- [WORK INSTRUCTION] From the listing below, copy only the lines running from the line that contains "Tap the comment speech bubble icon" to the line that contains "480x695 pixels.", both included.

═════ DATASET RECORDS ═════

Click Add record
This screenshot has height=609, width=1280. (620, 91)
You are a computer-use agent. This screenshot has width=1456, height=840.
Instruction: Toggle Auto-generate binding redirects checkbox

═════
═════ DATASET RECORDS ═════

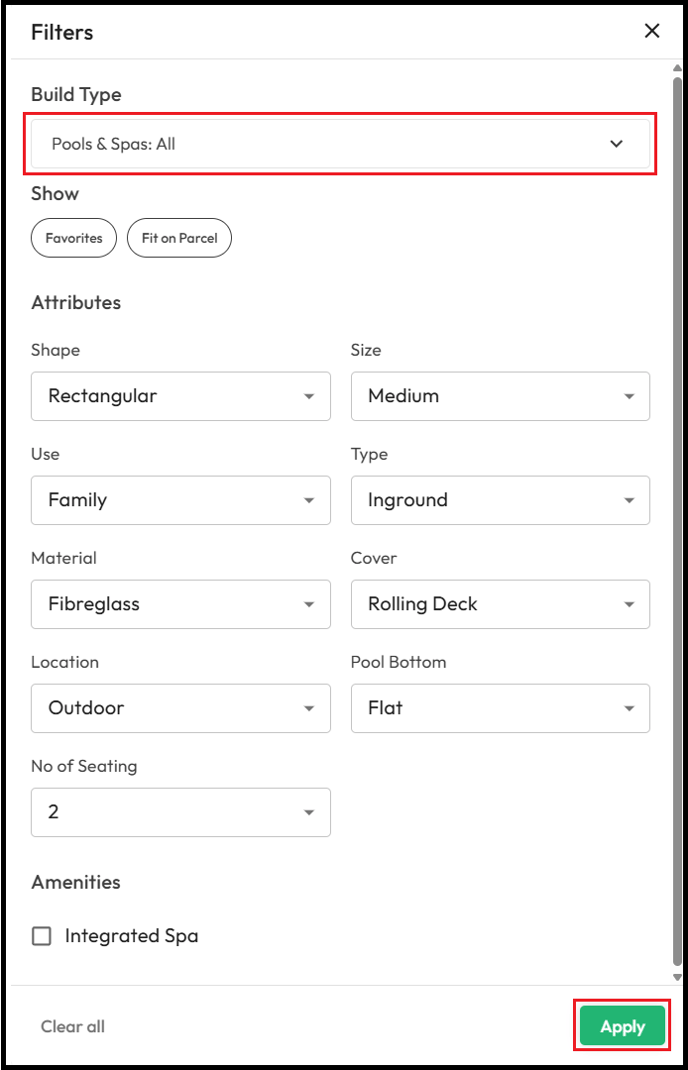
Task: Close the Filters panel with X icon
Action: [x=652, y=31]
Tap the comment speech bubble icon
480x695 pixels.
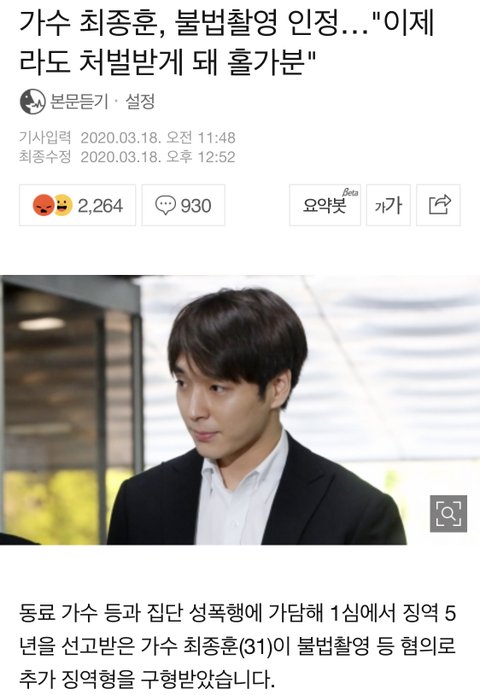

═════
═════ DATASET RECORDS ═════

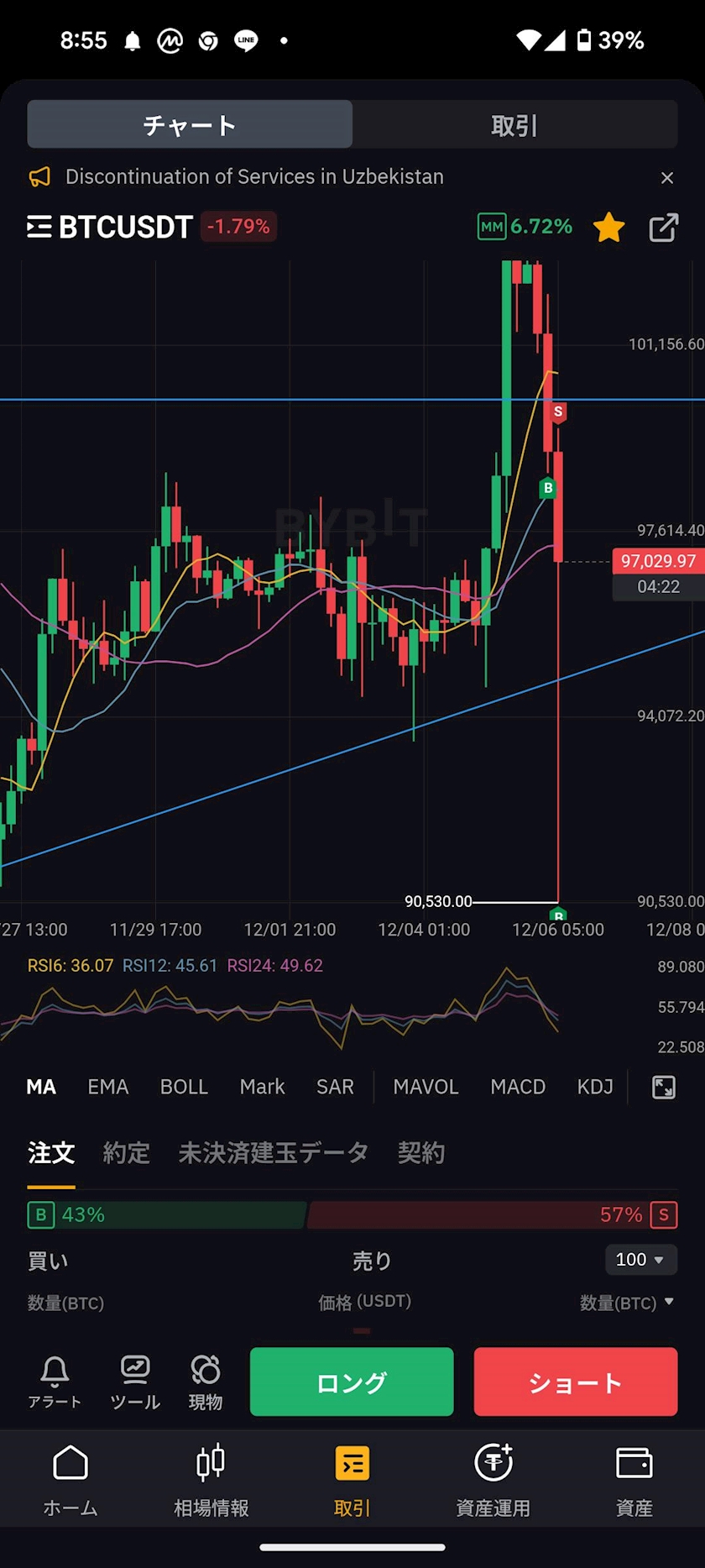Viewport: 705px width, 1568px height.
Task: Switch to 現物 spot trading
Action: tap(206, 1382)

═════

- [REPLY]
Tap the comment speech bubble icon
480x695 pixels.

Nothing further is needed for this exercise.